PROBLEM STATEMENT.
Return all lines in the data where the string "computer" can be found.

RECORDS FOR THIS EXERCISE.
-- Opening Marker --

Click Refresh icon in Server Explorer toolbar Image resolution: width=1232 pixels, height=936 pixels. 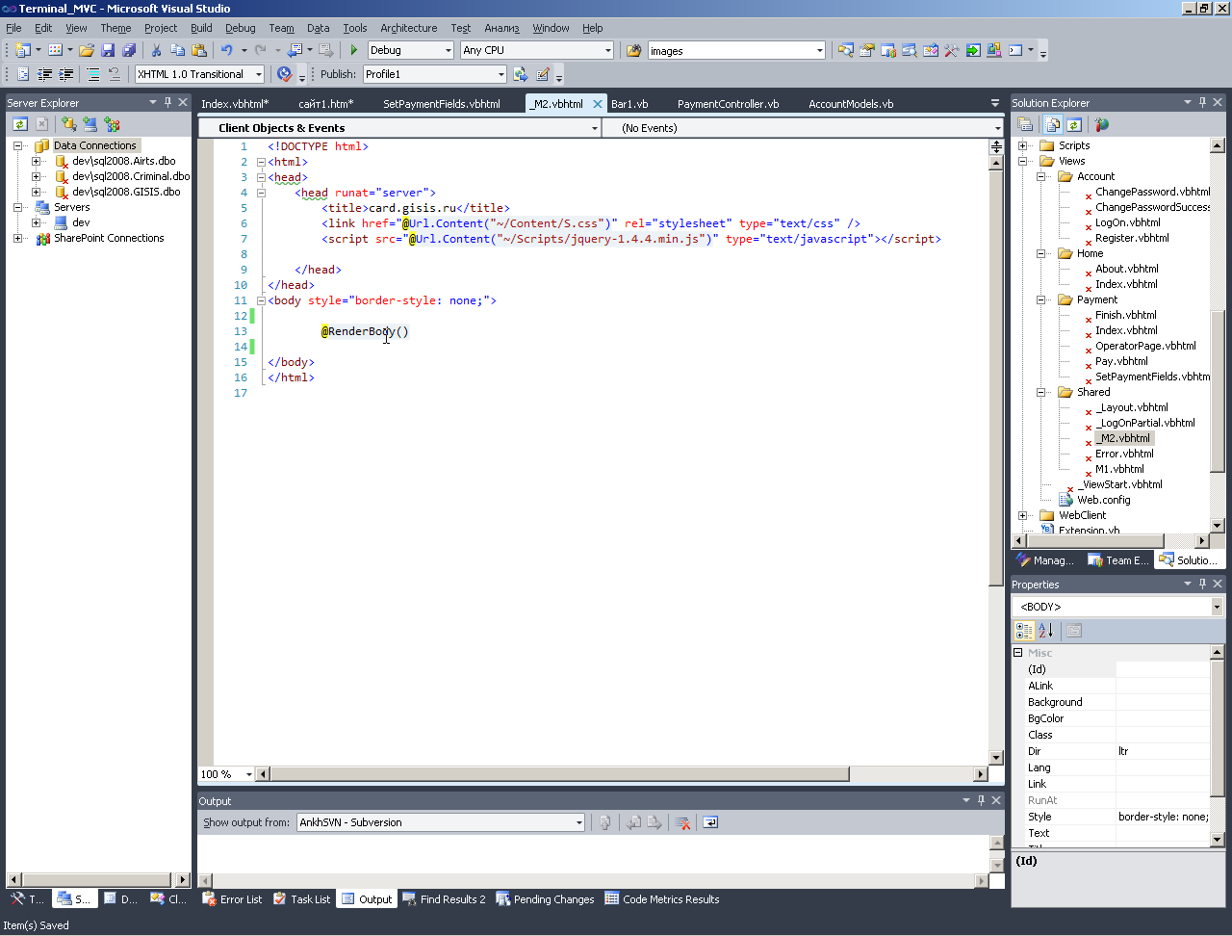[19, 124]
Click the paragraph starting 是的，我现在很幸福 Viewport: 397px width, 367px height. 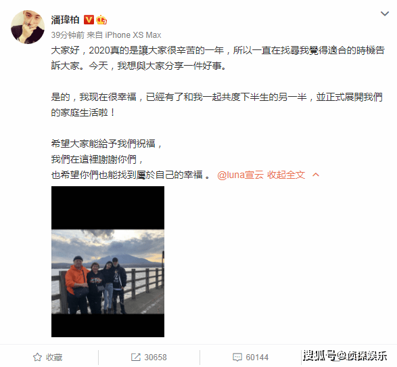(216, 104)
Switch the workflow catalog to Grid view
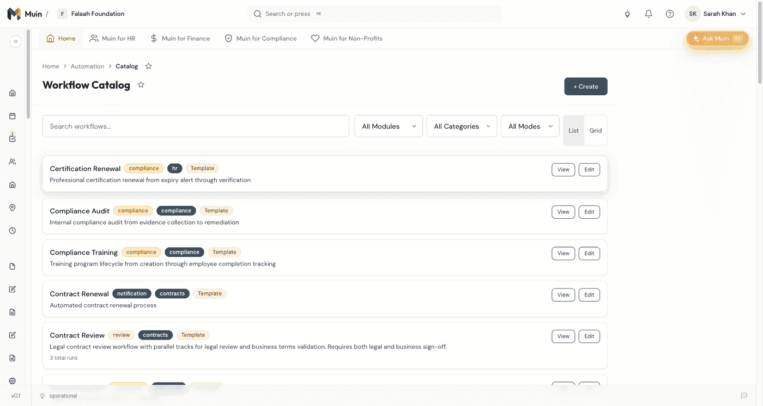The height and width of the screenshot is (406, 763). pos(595,131)
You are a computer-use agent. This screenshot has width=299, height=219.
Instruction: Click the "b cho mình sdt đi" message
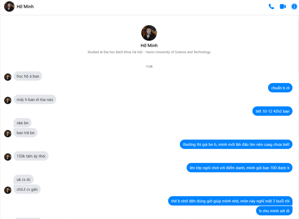[x=274, y=211]
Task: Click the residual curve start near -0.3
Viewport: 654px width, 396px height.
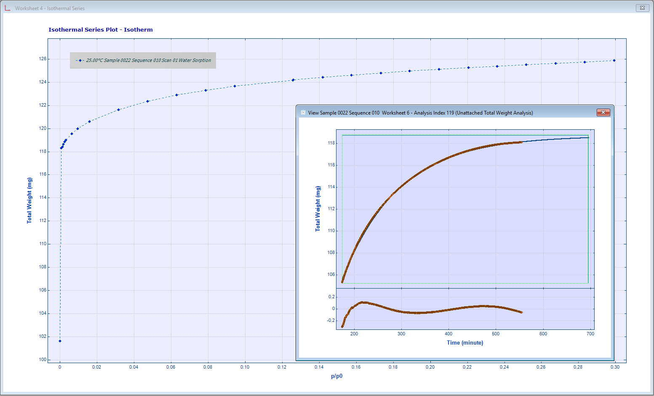Action: point(342,326)
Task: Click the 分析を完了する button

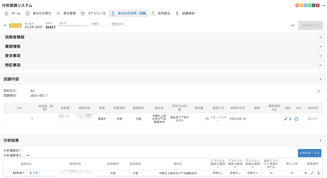Action: point(309,153)
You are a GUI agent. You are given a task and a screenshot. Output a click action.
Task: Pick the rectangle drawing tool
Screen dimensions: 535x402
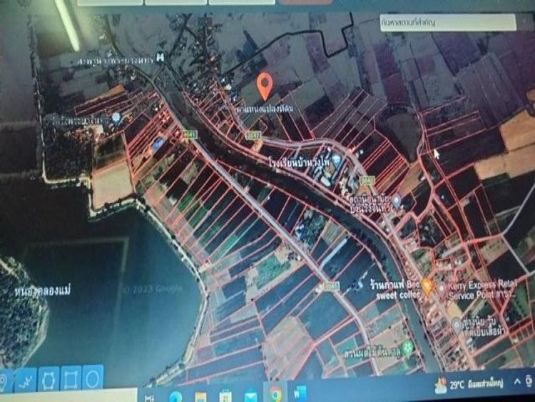pos(71,378)
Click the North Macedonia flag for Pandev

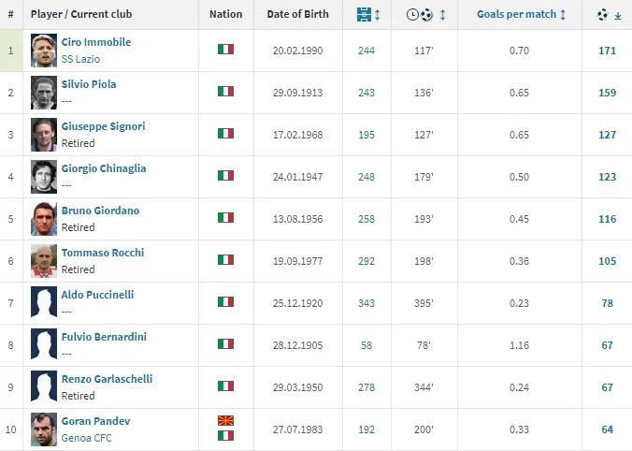point(225,421)
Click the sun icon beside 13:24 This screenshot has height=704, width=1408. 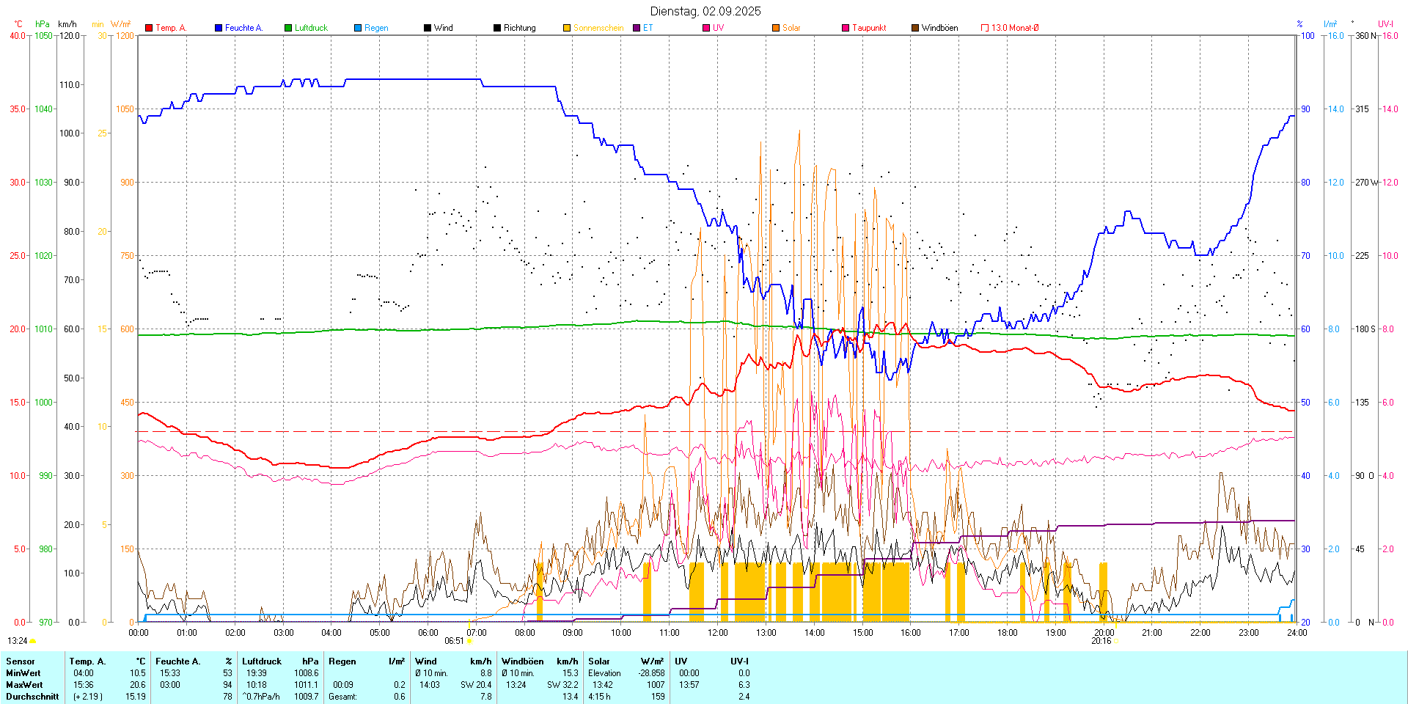click(33, 641)
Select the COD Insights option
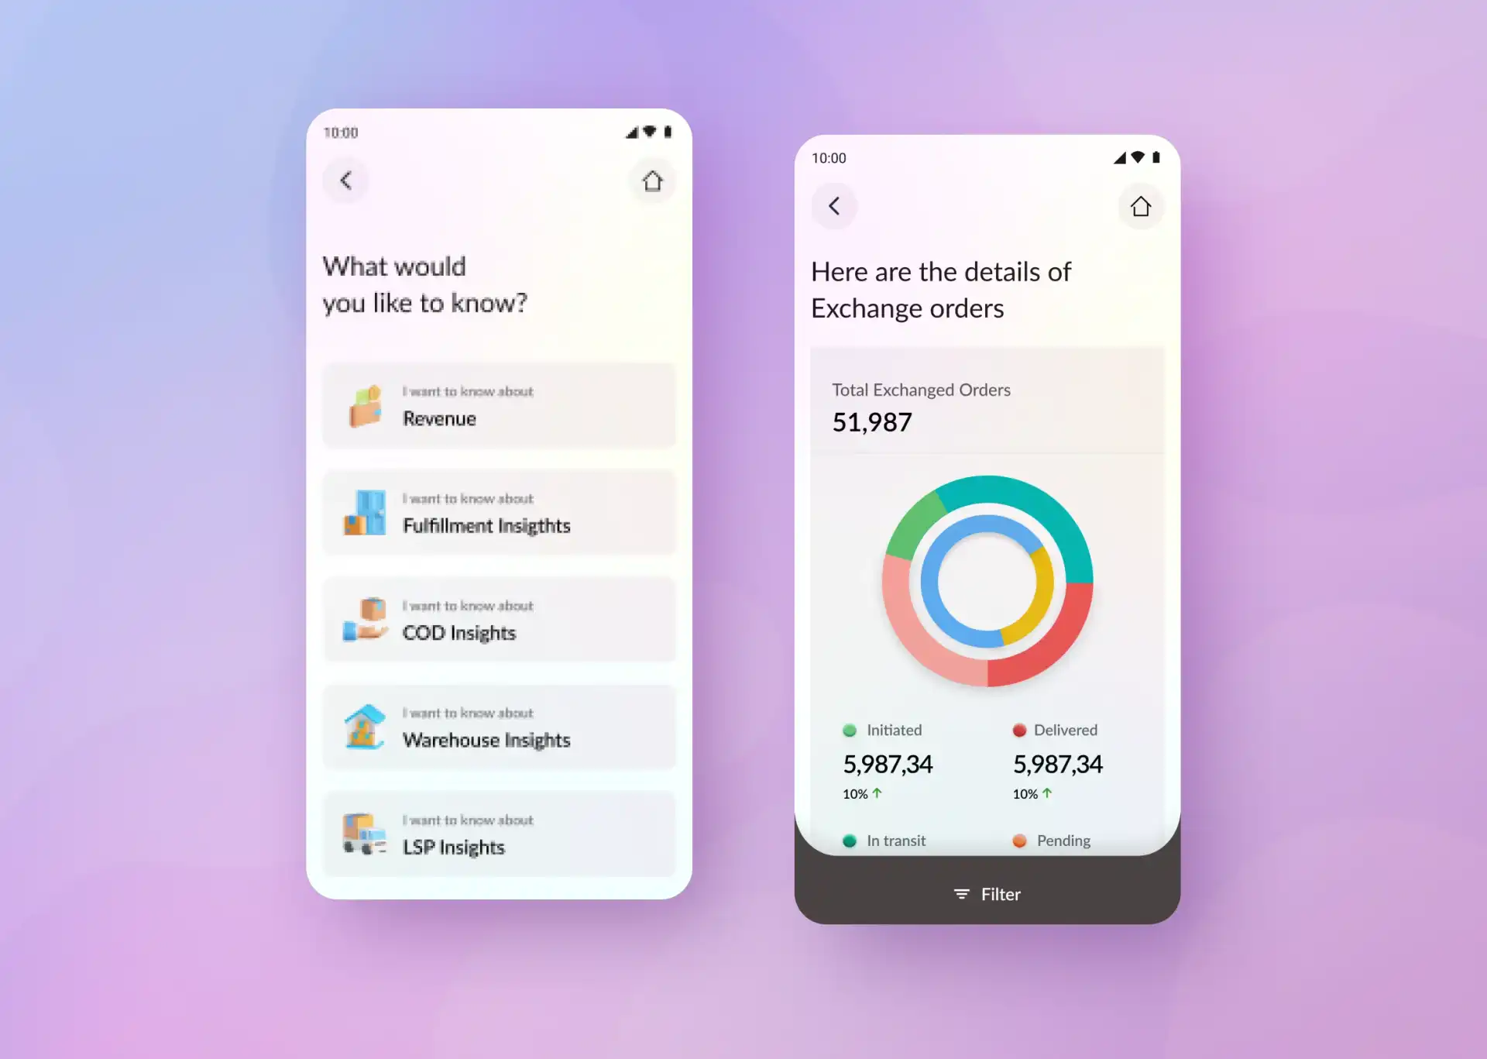 tap(497, 620)
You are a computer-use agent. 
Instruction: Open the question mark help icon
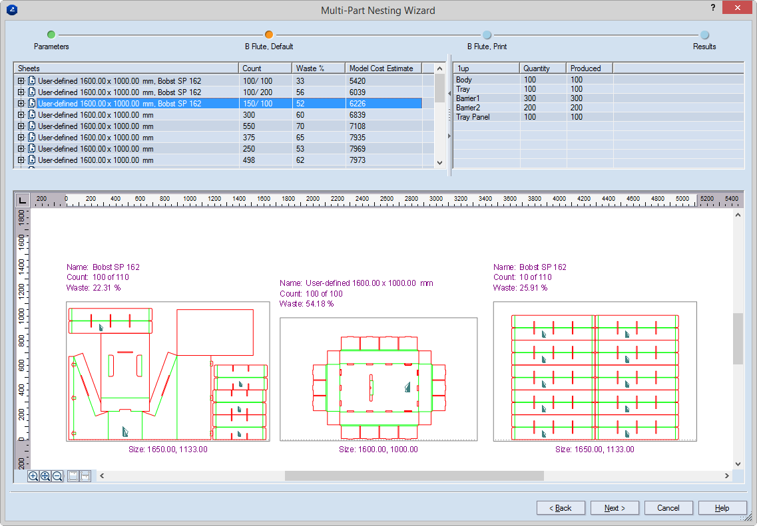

-- Closing Marker --

PROBLEM SOLUTION.
You are a computer-use agent. This screenshot has width=299, height=219.
You are a computer-use agent. 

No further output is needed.